As Confucius wrote in The Book of Rites, “Music produces a kind of pleasure which human nature cannot do without.” Music can fuel our imagination, fill us with emotion, and inspire us to move to its beat. Music can heal and connect us. In The Power of Music: Pioneering Discoveries in the New Science of Song, author Elena Mannes demonstrates that we have only begun to understand how music works as a portal for magnifying the human experience. In her book, she cracks open the door to what Mannes calls “the Science of Song” and explores how this is music’s final frontier.

Uniquely Qualified

Elena Mannes is uniquely qualified to write on the topic of music and its effect on the body; she hails from a family of musicians who founded the Mannes College of Music. As a documentary filmmaker, Mannes also has the skill to masterfully tell stories by interviewing and capturing the thoughts, musings and expertise of scholars and musicians alike. From visiting music halls to primitive societies, her breadth of personal experience makes for fascinating reading.

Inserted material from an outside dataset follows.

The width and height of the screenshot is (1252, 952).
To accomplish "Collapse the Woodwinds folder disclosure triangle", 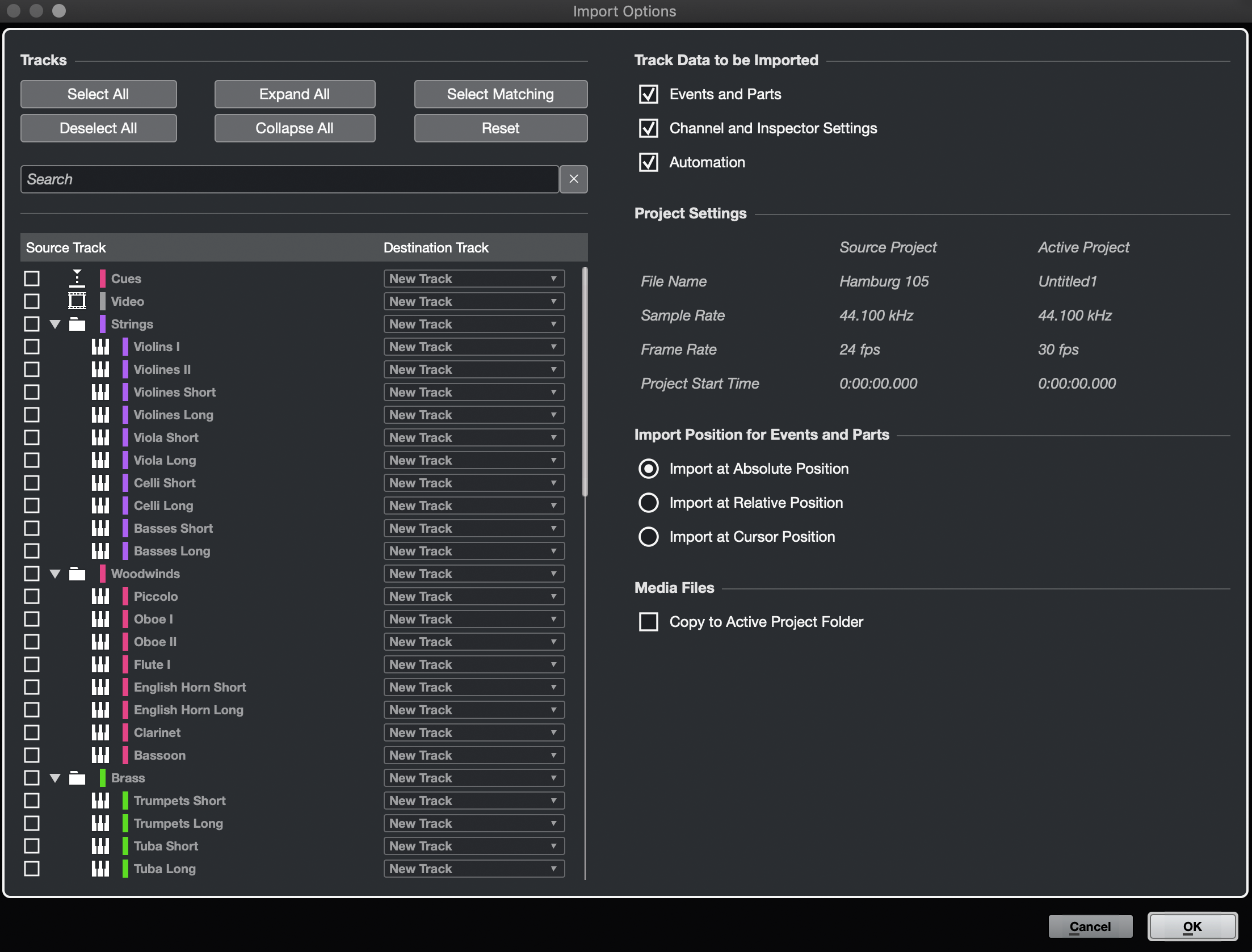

Mannes begins her book with the beginning of us — our development in the womb. She shows how we start our existence surrounded by the rhythm of an ever-present pulse of blood coursing through the uterine artery alongside the landscape of sounds that filter inside with the tonal quality of being underwater.  From Manne’s introduction to our physical evolution within the melodic sounds of life, we learn how our bodies stay in continuous movement, keeping harmony with the vibrations of the earth, right down to our very bones. Mannes quotes opera singer Irene Gubrud, who expresses her belief that our bodies are a symphony, and cellist Michael Fitzpatrick, who notes that the great composers masterfully tapped into the natural pulse rates of how our blood flows, our heart beats and our brain waves move. He proposes that this is the reason why “when you listen to their music, when played with the right intention, it can calm the mind, relax the body and free the emotions.”

Hard Science

In addition to delivering emotional and subjective assertions on the subject, Mannes delves into the hard science of medical research, which uses fMRI (functional magnetic resonance imaging) to enable us to see the brain’s responses when it is stimulated by music. Like never before, this imaging device reveals how the brain is affected by music as vivid colors show the motion and activity of the brain reacting to music stimuli.

Mannes also asserts the profound concept that music isn’t just sound, but also the “silence between the notes” and that “silence is part of music just as it is part of cosmic sound.” This leads to an interesting, and rather deep explanation of the connection between music and quantum field theory. This discussion is just one example of the surprising and eye-opening information Mannes delivers in her expansive book on the subject.

Whether you are a music aficionado or someone who just loves to walk, run or sleep to melodic sounds, this book is a great read! I feel vastly more intelligent and informed not only about music, but the movement, expansions, contractions and existence of the world around me from having read The Power of Music.